GRAVES DYSTHYROID OPHTHALMOPATHY (ORBITOPATHY)
- Imaging with computed tomography, magnetic resonance, or ultrasound can easily confirm the clinical impression of Graves dysthyroid ophthalmopathy.
- If an alternative diagnosis is possible, imaging will very likely help make that differential diagnosis more clear.
- Computed tomography and magnetic resonance imaging can be predictive of compressive optic neuropathy due to Graves dysthyroid ophthalmopathy.
- Computed tomography and magnetic resonance imaging are useful in treatment surveillance.
Graves disease is the most common cause of hyperthyroidism. It occurs far more commonly in women, and there is a familial predisposition. It is a potentially devastating disease with regard to its orbital manifestations that has several names, including dysthyroid ophthalmopathy, dysthyroid orbitopathy, and Graves dysthyroid ophthalmopathy (GDO). The latter designation will be used in this chapter.
This disease is also discussed and illustrated in Chapter 20 on autoimmune diseases.
Prevalence and Epidemiology
Graves disease is seen worldwide, with a marked predilection in women. It occurs primarily in adults between 30 and 50 years of age and is unusual in children. It is the most common cause of proptosis in adults.
Proptosis is a common clinical presentation for GDO. The proptosis is most commonly bilateral, although thyroid ophthalmopathy is also the most common cause of unilateral proptosis in adults. Visual loss and disordered eye movements, with diplopia, may also occur.
ANATOMY AND PATHOPHYSIOLOGY
The relevant anatomy of the orbit, eye, and optic nerve/sheath complex is discussed in detail in Chapter 44.

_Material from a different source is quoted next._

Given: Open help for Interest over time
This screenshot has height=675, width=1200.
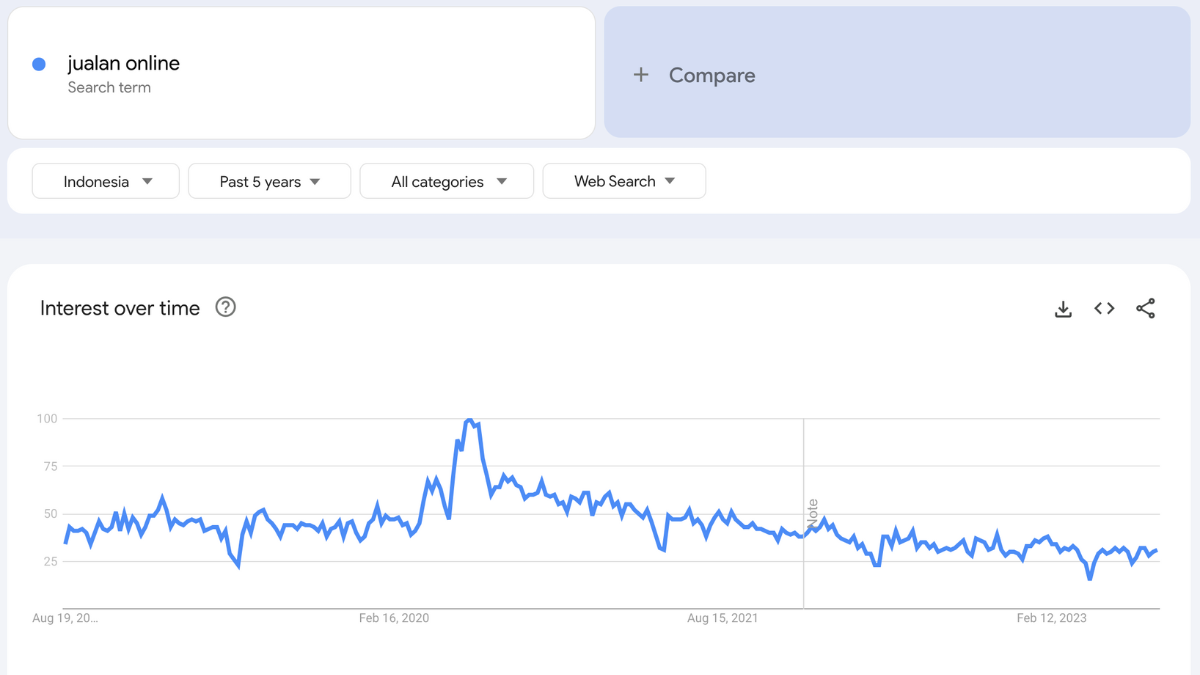Looking at the screenshot, I should click(226, 308).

Pathology and Patterns of Disease
Graves disease affects the thyroid gland and orbits. It is caused by B- and T-lymphocyte reaction to thyroid-stimulating hormone (thyrotropin) receptors (TSHR) that cause hyperstimulation of the gland and therefore a reduced thyroid-stimulating hormone level. Orbital fibrocytes of the extraocular fat and connective tissue also (like the thyroid gland) have a high expression of TSHR. The resulting lymphocyte and macrophage reactive process affects the extraocular soft tissues and most dramatically the extraocular muscles.
GDO, for imaging purposes, may be divided into two categories based on whether or not there is associated optic neuropathy1,2 (Figs. 58.1–58.5). It may also be grouped by its likely acute/subacute phase (Figs. 20.11, 20.12, and 58.1–58.5) and later chronic fibrotic changes (Fig. 58.6).
Optic neuropathy is usually caused by compression of the optic nerve at the orbital apex by enlarged extraocular muscles1,2 (Figs. 58.3–58.5). This may be aggravated by the associated inflammatory reaction and vascular congestion also seen as part of the disease (Fig. 58.1). Effacement of 50.0% or more of the fat around the extraocular muscles correlates with a 66.7% chance of neuropathy, while lesser degrees of effacement of the fat planes strongly suggest that the cause of optic neuropathy will be unrelated to Graves disease.1,2 Patients with optic neuropathy may also have dilatation of the superior orbital vein due to vascular congestion and hydrops of the retrobulbar segment of the optic nerve/sheath complex.1 Increased orbital fat may be the only major manifestation of this disease (Fig. 58.2), but for the majority of cases, enlargement of the extraocular muscle(s) is the main imaging feature. When only one muscle is affected (6% of cases), it tends to be the superior muscle complex rather than the medial or the inferior rectus as previously reported1 (Fig. 58.2). The remaining cases demonstrate enlargement of more than one muscle. The superior oblique muscle is much less often affected, and the lateral rectus is affected less than the others. The disease is generally bilateral but often not to the same degree. At early stages of orbitopathy, changes may appear unilateral.
Chronically, the muscles may become atrophic, fat replaced, and fibrotic (Fig. 58.6).
Pathologically Altered Function
The disease causes proptosis that may cause the cornea and sclera to become dry and irritated because those structures have less coverage by the eyelids and tear pool.
The swelling of the muscles may lead to disordered eye movements. When the swelling of the muscles and surrounding soft tissues becomes substantial, a secondary optic neuropathy and loss of vision may occur.